REQUIRED WORK> Each line below must be transcribed with no word changed.

PROVIDED DATA Block Start

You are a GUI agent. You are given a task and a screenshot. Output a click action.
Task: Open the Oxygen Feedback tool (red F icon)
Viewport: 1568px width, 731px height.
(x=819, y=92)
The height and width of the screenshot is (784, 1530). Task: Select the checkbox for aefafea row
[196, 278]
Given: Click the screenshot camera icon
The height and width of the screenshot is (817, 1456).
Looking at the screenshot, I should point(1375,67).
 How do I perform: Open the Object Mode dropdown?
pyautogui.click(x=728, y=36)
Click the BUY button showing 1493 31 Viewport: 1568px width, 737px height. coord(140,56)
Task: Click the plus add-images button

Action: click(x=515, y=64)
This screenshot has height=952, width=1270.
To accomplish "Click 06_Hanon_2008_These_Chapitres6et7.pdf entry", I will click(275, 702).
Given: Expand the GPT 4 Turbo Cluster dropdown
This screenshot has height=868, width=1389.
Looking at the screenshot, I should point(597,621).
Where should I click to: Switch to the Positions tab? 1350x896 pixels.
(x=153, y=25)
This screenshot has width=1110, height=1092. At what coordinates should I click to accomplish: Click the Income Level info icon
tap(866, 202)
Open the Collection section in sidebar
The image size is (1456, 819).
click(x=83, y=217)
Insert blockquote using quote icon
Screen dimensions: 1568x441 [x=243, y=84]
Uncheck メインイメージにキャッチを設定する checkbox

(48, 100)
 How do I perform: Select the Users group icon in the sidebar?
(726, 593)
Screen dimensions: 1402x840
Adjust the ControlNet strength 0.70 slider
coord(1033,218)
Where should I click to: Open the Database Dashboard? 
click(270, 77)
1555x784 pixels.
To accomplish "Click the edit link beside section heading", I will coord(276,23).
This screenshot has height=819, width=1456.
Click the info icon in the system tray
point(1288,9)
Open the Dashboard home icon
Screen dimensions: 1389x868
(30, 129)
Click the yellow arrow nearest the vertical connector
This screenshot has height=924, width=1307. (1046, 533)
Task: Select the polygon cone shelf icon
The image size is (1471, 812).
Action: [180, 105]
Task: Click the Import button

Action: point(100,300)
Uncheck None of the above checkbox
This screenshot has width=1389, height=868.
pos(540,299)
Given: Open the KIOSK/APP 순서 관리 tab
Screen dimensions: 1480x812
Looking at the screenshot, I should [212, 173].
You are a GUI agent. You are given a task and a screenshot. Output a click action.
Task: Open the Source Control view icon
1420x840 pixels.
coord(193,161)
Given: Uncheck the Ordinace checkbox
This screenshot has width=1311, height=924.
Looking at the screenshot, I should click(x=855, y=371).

PROVIDED DATA Block End

TASK ANSWER>
You are a GUI agent. You are given a task and a screenshot. Output a click action.
Task: Open the Oxygen Feedback tool (red F icon)
Viewport: 1568px width, 731px height.
(x=819, y=92)
The height and width of the screenshot is (784, 1530). Task: Select the checkbox for aefafea row
[196, 278]
Given: Click the screenshot camera icon
The height and width of the screenshot is (817, 1456).
Looking at the screenshot, I should point(1375,67).
 How do I perform: Open the Object Mode dropdown?
pyautogui.click(x=728, y=36)
Click the BUY button showing 1493 31 Viewport: 1568px width, 737px height. coord(140,56)
Task: Click the plus add-images button

Action: click(x=515, y=64)
This screenshot has height=952, width=1270.
To accomplish "Click 06_Hanon_2008_These_Chapitres6et7.pdf entry", I will click(275, 702).
Given: Expand the GPT 4 Turbo Cluster dropdown
This screenshot has height=868, width=1389.
Looking at the screenshot, I should point(597,621).
Where should I click to: Switch to the Positions tab? 1350x896 pixels.
(x=153, y=25)
This screenshot has width=1110, height=1092. At what coordinates should I click to accomplish: Click the Income Level info icon
tap(866, 202)
Open the Collection section in sidebar
The image size is (1456, 819).
click(x=83, y=217)
Insert blockquote using quote icon
Screen dimensions: 1568x441 [x=243, y=84]
Uncheck メインイメージにキャッチを設定する checkbox

(48, 100)
 How do I perform: Select the Users group icon in the sidebar?
(726, 593)
Screen dimensions: 1402x840
Adjust the ControlNet strength 0.70 slider
coord(1033,218)
Where should I click to: Open the Database Dashboard? 
click(270, 77)
1555x784 pixels.
To accomplish "Click the edit link beside section heading", I will coord(276,23).
This screenshot has height=819, width=1456.
Click the info icon in the system tray
point(1288,9)
Open the Dashboard home icon
Screen dimensions: 1389x868
(30, 129)
Click the yellow arrow nearest the vertical connector
This screenshot has height=924, width=1307. (1046, 533)
Task: Select the polygon cone shelf icon
The image size is (1471, 812).
Action: [180, 105]
Task: Click the Import button

Action: point(100,300)
Uncheck None of the above checkbox
This screenshot has width=1389, height=868.
pos(540,299)
Given: Open the KIOSK/APP 순서 관리 tab
Screen dimensions: 1480x812
Looking at the screenshot, I should [212, 173].
You are a GUI agent. You are given a task and a screenshot. Output a click action.
Task: Open the Source Control view icon
1420x840 pixels.
coord(193,161)
Given: Uncheck the Ordinace checkbox
This screenshot has width=1311, height=924.
Looking at the screenshot, I should click(x=855, y=371).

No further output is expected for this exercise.